**SOURCE EXCERPT**
-=-=-=-=-
The most rewarding part for me has been the relationship I’ve developed with my collectors and fans. I’m moved when reading comments on Facebook or Instagram where people pour their hearts out about how the painting(s) make them feel or how one helped them through a very hard time. I've received emails where people report taking up finger painting to "color their grief away" after the loss of a child. The messages are profoundly affecting and keep me motivated to paint with joy on a completely different level.

Iris Scott, Sofia Returns, 2019, 72 x 72, oil on canvas

The situations that happen in your paintings are interesting dream-like situations. Some aspects of your paintings appear almost like ghosts or apparitions but all immersed in color. Would you describe your work as narrative? 

Yes, I would describe my work as narrative, especially the new collection for my show “Ritual in Pairing” at Filo Sofi Arts coming up in May 2019. I’m increasingly into world-building. If my older works were short vignettes, then the newer work features at length spectacles. There’s more thematic cohesion across the paintings in this show. The idea that we present ourselves as a creation, something fantastic that is open to others, is persistent in my approach. We are all working to create ourselves and we end up with a beautiful collage of past and present experiences. Hopefully we can get others to see and accept that beauty. This show really celebrates rituals of peacocking displays designed to solicit acceptance in nature. I want to put people in touch with nature’s flamboyant artistic visual energy. So the story I’m telling now is definitely one about environmentalism. Whatever identity we create needs to fit better with the natural world than what has come before. Too much contemporary environmentalism is doom and gloom. I want to be one of the artists that paints a picture of our bright future relationship with Earth's flora and fauna.

If I compared you to another artist, I would say that certain works by Van Gogh come to mind. How do you think about using color? 

Van Gogh as a phenomenon is truly incredible, thank you for the comparison. When I go to museums I love watching people respond to his works, they're literally in trance when they see his use of line and color. The Post Impressionists were inventors, their use of color was surreal. Painters like Van Gogh are vibing with that instinct we had as children to be mesmerized by this other-dimensional style of super color. That visceral response to an artwork, especially the gasp for air a viewer might enjoy, is to me the highest achievement in this visual craft. Nature is no stranger to the excesses of color, just look at the peacock or the the octopus. Human beings are born with a fascination for other-worldly palettes, as an artist I call myself an Instinctualist painter. Children are born Instinctualists as seen in their distinct taste for color. I want to help adults return to their uncompromised childhood instincts, revel in the creativity of hypercolor, and fall back in love with the possibility of imagined worlds!
-=-=-=-=-
**STORED ROWS**
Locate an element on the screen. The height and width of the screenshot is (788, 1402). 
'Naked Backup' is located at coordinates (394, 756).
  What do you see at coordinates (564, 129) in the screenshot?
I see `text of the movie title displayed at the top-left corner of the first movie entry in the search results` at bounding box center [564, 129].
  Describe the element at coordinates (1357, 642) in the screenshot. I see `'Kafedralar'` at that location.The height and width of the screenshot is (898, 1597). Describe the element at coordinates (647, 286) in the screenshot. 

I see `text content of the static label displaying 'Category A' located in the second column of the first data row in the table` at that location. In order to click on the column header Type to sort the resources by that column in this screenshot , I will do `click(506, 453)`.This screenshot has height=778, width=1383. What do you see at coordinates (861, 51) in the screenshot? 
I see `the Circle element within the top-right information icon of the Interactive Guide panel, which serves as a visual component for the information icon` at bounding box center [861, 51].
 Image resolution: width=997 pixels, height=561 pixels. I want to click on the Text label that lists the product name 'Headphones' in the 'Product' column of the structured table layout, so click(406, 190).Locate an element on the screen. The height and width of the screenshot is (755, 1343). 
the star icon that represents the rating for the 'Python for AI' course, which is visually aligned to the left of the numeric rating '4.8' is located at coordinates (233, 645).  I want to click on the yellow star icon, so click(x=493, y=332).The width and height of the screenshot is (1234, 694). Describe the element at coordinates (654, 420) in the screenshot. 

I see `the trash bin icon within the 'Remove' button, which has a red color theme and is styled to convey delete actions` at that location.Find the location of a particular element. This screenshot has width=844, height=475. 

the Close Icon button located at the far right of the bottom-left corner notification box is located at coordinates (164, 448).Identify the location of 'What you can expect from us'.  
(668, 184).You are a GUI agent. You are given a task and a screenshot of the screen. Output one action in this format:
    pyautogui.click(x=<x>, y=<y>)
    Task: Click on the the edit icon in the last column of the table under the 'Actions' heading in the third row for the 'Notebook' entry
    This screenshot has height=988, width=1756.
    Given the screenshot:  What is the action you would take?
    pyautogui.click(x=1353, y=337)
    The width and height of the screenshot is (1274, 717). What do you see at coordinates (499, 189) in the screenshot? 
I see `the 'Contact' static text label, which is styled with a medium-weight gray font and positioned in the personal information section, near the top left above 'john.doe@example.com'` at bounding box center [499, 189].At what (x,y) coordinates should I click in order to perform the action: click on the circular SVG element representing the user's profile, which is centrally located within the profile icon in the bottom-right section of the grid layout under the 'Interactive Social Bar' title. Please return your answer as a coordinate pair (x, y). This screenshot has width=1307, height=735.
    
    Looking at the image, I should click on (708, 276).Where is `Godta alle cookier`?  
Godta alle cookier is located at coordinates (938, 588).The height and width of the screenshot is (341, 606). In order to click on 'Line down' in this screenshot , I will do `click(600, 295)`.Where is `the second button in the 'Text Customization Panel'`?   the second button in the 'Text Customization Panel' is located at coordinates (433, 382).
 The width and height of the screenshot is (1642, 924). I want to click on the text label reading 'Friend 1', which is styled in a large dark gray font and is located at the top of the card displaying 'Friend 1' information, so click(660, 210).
-=-=-=-=-
**DIRECTION A**
What is the title of the show at Filo Sofi Arts that the interview says is coming up in May 2019?
**DIRECTION B**
Do these statements agree with the interview above? Answer yes or no for each, quoting the words that decide it. (i) The show at Filo Sofi Arts celebrates rituals of peacocking displays. (ii) The artist's older works are described as lengthy spectacles. (iii) Sofia Returns is painted in acrylic.
**DIRECTION C**
Reproduce the interview word for word from "The most rewarding" to "completely different level.".

**CORRECT OUTPUT A**
"Ritual in Pairing"

**CORRECT OUTPUT B**
(i) Yes: "This show really celebrates rituals of peacocking displays designed to solicit acceptance in nature."
(ii) No: "If my older works were short vignettes, then the newer work features at length spectacles."
(iii) No: "oil on canvas"

**CORRECT OUTPUT C**
The most rewarding part for me has been the relationship I’ve developed with my collectors and fans. I’m moved when reading comments on Facebook or Instagram where people pour their hearts out about how the painting(s) make them feel or how one helped them through a very hard time. I've received emails where people report taking up finger painting to "color their grief away" after the loss of a child. The messages are profoundly affecting and keep me motivated to paint with joy on a completely different level.